What needs to be done: The whole listing must be returned exactly, with no line missing.

Material shown:

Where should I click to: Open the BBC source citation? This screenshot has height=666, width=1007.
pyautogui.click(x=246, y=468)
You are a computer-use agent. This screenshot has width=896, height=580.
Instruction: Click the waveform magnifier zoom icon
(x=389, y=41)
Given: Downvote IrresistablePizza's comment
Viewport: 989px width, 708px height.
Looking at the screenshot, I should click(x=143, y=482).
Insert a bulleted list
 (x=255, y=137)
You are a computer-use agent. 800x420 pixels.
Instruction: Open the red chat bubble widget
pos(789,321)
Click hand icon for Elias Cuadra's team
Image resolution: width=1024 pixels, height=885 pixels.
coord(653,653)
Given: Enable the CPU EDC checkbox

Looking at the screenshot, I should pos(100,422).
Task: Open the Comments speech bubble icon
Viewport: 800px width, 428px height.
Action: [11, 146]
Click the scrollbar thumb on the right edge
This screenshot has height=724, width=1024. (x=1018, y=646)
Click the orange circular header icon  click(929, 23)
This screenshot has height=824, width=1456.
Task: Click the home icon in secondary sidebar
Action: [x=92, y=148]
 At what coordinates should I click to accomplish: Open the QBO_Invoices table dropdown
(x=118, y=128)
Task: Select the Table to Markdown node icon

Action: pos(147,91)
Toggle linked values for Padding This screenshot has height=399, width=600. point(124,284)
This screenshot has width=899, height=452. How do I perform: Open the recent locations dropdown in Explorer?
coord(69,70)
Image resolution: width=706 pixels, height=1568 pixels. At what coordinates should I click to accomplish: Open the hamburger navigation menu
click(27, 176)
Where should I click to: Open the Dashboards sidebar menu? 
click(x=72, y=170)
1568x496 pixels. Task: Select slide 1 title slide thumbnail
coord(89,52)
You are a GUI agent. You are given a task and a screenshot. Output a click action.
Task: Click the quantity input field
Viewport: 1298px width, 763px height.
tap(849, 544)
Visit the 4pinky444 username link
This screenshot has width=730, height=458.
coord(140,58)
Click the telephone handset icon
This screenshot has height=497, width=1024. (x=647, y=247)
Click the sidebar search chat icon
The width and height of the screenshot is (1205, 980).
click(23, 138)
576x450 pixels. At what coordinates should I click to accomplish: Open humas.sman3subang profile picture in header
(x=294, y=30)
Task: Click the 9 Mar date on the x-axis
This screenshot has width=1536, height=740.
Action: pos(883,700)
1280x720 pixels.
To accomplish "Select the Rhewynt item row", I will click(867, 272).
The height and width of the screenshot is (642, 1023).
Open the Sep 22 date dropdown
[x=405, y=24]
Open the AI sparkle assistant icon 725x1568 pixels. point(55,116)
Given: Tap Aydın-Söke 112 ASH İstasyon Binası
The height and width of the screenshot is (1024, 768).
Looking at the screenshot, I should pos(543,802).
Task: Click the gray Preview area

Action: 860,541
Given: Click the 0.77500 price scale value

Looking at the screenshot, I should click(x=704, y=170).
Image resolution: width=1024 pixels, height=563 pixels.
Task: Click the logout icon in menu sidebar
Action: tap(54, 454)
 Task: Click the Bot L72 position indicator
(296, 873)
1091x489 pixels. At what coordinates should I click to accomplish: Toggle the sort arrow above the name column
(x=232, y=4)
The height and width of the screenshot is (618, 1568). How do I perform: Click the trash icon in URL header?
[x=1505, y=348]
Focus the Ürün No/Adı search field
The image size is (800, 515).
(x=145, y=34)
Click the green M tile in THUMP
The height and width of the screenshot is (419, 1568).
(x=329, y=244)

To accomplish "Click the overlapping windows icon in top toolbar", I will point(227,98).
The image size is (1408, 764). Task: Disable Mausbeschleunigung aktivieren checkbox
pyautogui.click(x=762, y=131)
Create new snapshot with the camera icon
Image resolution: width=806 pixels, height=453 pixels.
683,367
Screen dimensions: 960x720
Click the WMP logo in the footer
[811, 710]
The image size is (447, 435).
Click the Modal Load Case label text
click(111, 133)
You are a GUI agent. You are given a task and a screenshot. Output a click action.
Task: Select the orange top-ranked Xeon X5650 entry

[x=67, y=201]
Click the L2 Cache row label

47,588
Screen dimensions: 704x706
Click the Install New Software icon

Solution to the problem:
Where should I click to: Open the BBC source citation? This screenshot has height=666, width=1007.
pyautogui.click(x=246, y=468)
You are a computer-use agent. This screenshot has width=896, height=580.
Instruction: Click the waveform magnifier zoom icon
(x=389, y=41)
Given: Downvote IrresistablePizza's comment
Viewport: 989px width, 708px height.
Looking at the screenshot, I should click(x=143, y=482).
Insert a bulleted list
 (x=255, y=137)
You are a computer-use agent. 800x420 pixels.
Instruction: Open the red chat bubble widget
pos(789,321)
Click hand icon for Elias Cuadra's team
Image resolution: width=1024 pixels, height=885 pixels.
coord(653,653)
Given: Enable the CPU EDC checkbox

Looking at the screenshot, I should pos(100,422).
Task: Open the Comments speech bubble icon
Viewport: 800px width, 428px height.
Action: [11, 146]
Click the scrollbar thumb on the right edge
This screenshot has height=724, width=1024. (x=1018, y=646)
Click the orange circular header icon  click(929, 23)
This screenshot has height=824, width=1456.
Task: Click the home icon in secondary sidebar
Action: [x=92, y=148]
 At what coordinates should I click to accomplish: Open the QBO_Invoices table dropdown
(x=118, y=128)
Task: Select the Table to Markdown node icon

Action: pos(147,91)
Toggle linked values for Padding This screenshot has height=399, width=600. point(124,284)
This screenshot has width=899, height=452. How do I perform: Open the recent locations dropdown in Explorer?
coord(69,70)
Image resolution: width=706 pixels, height=1568 pixels. At what coordinates should I click to accomplish: Open the hamburger navigation menu
click(27, 176)
Where should I click to: Open the Dashboards sidebar menu? 
click(x=72, y=170)
1568x496 pixels. Task: Select slide 1 title slide thumbnail
coord(89,52)
You are a GUI agent. You are given a task and a screenshot. Output a click action.
Task: Click the quantity input field
Viewport: 1298px width, 763px height.
tap(849, 544)
Visit the 4pinky444 username link
This screenshot has width=730, height=458.
coord(140,58)
Click the telephone handset icon
This screenshot has height=497, width=1024. (x=647, y=247)
Click the sidebar search chat icon
The width and height of the screenshot is (1205, 980).
click(23, 138)
576x450 pixels. At what coordinates should I click to accomplish: Open humas.sman3subang profile picture in header
(x=294, y=30)
Task: Click the 9 Mar date on the x-axis
This screenshot has width=1536, height=740.
Action: pos(883,700)
1280x720 pixels.
To accomplish "Select the Rhewynt item row", I will click(867, 272).
The height and width of the screenshot is (642, 1023).
Open the Sep 22 date dropdown
[x=405, y=24]
Open the AI sparkle assistant icon 725x1568 pixels. point(55,116)
Given: Tap Aydın-Söke 112 ASH İstasyon Binası
The height and width of the screenshot is (1024, 768).
Looking at the screenshot, I should pos(543,802).
Task: Click the gray Preview area

Action: 860,541
Given: Click the 0.77500 price scale value

Looking at the screenshot, I should click(x=704, y=170).
Image resolution: width=1024 pixels, height=563 pixels.
Task: Click the logout icon in menu sidebar
Action: tap(54, 454)
 Task: Click the Bot L72 position indicator
(296, 873)
1091x489 pixels. At what coordinates should I click to accomplish: Toggle the sort arrow above the name column
(x=232, y=4)
The height and width of the screenshot is (618, 1568). How do I perform: Click the trash icon in URL header?
[x=1505, y=348]
Focus the Ürün No/Adı search field
The image size is (800, 515).
(x=145, y=34)
Click the green M tile in THUMP
The height and width of the screenshot is (419, 1568).
(x=329, y=244)

To accomplish "Click the overlapping windows icon in top toolbar", I will point(227,98).
The image size is (1408, 764). Task: Disable Mausbeschleunigung aktivieren checkbox
pyautogui.click(x=762, y=131)
Create new snapshot with the camera icon
Image resolution: width=806 pixels, height=453 pixels.
683,367
Screen dimensions: 960x720
Click the WMP logo in the footer
[811, 710]
The image size is (447, 435).
Click the Modal Load Case label text
click(111, 133)
You are a GUI agent. You are given a task and a screenshot. Output a click action.
Task: Select the orange top-ranked Xeon X5650 entry

[x=67, y=201]
Click the L2 Cache row label

47,588
Screen dimensions: 704x706
Click the Install New Software icon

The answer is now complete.